Three fallenRwandan peacekeepers will posthumously receive the Dag Hammarskjold medal, tomorrow, as the United Nations observe the International Day of United Nations Peacekeepers.
Three fallenRwandan peacekeepers will posthumously receive the Dag Hammarskjold medal, tomorrow, as the United Nations observe the International Day of United Nations Peacekeepers.
The event will take place at the United Nations headquarters in New York.
A UN statement indicates that Secretary-General Antonio Guterres will lay a wreath to honour all fallen peacekeepers and will preside over a ceremony at which the Dag Hammarskjöld Medal will be awarded posthumously to 117 military, police and civilian personnel who lost their lives while serving in peacekeeping operations during 2016.
The Dag Hammarskjöld Medal is named after the second UN Secretary-General, who in 1961 died in a plane crash as he headed for cease fire negotiations in DR Congo.

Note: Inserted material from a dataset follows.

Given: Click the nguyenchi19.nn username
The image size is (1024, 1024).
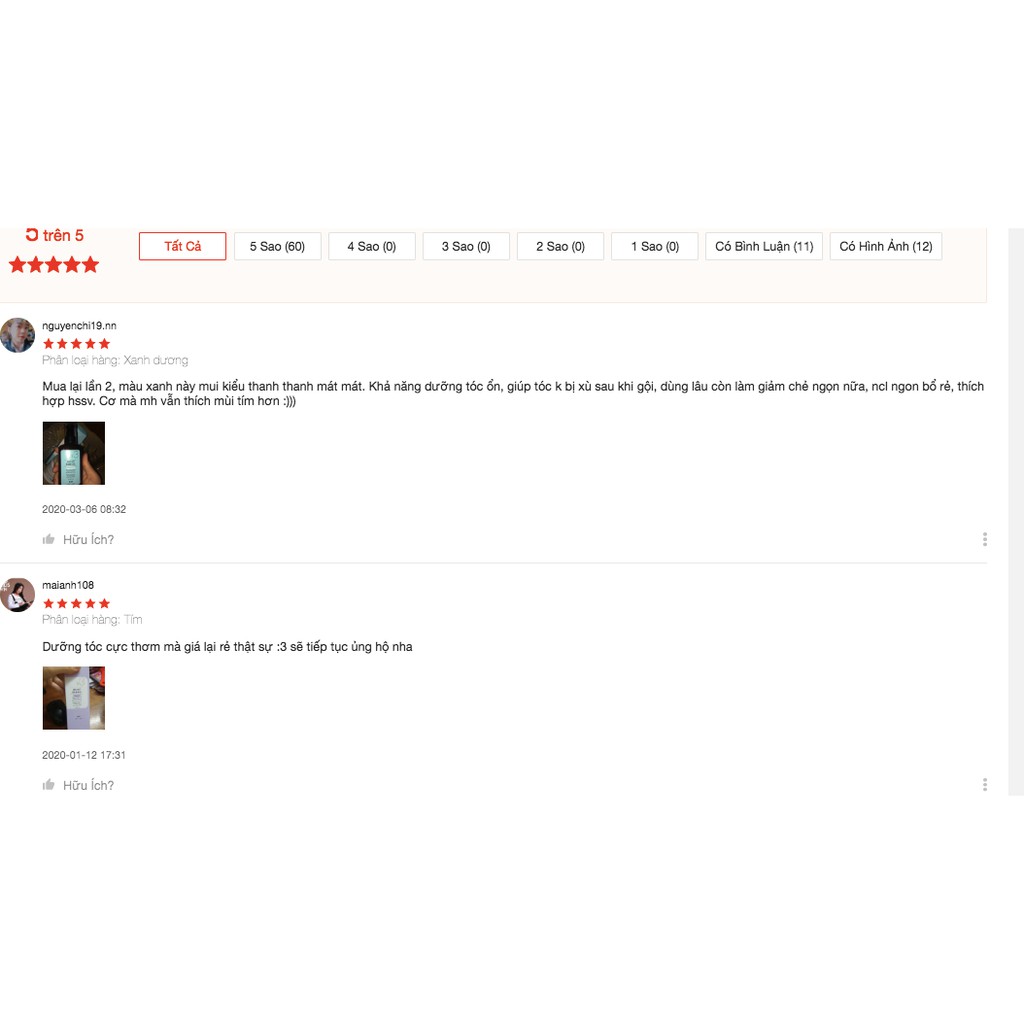Looking at the screenshot, I should pyautogui.click(x=79, y=325).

The three fallen peacekeepers from Rwanda, who are among the 117 to be awarded are, Pvt Alex Katurebe, who served with UN Multidimensional Integrated Stabilisation Mission in the Central African Republic; Corp Jean Saver Benimana, and Serg Innocent Nsabimana who were deployed with the United Nations Mission in South Sudan.
"Every day, peacekeepers help bring peace and stability to war-torn societies around the world. On the International Day of United Nations Peacekeepers, we pay tribute to the more than 3,500 peacekeepers who have given their lives in the service of peace since 1948,” Guterres is quoted as saying in the statement.
"Their sacrifice only strengthens our commitment to ensuring that United Nations peacekeepers continue protecting civilians in harm’s way, promoting human rights and the rule of law, removing landmines, advancing negotiations and securing a better future in the places they are deployed. Now, more than ever, it is essential that we continue investing in peace around the world.”
Jean-Pierre Lacroix, Under-Secretary-General for peacekeeping operations, said in the statement that it was imperative that the international community continues to empower peacekeeping forces for effective operations.
"We pay our greatest respects to the committed and courageous peacekeepers who are no longer with us today. I offer my deepest and most sincere condolences to the families of those we honour and to the bereaved,” he said.
Rwanda is the fifth largest contributor of military and police personnel to UN peacekeeping. It currently deploys more than 6,100 uniformed personnel to the UN missions in the Central African Republic, Haiti, Sudan and South Sudan.
The International Day of United Nations Peacekeepers was established by the General Assembly in 2002, to pay tribute to all men and women serving in peacekeeping, and to honour the memory of those who have lost their lives in the cause of peace.
The Assembly designated May 29 as the Day because it was the date in 1948 when the United Nations Truce Supervision Organisation, the world body’s first peacekeeping mission, began operations in Palestine.
While the Day will be marked in New York on the 24th, UN Peacekeeping operations and UN offices around the world will commemorate the Day on or around the 29th, according to the statement.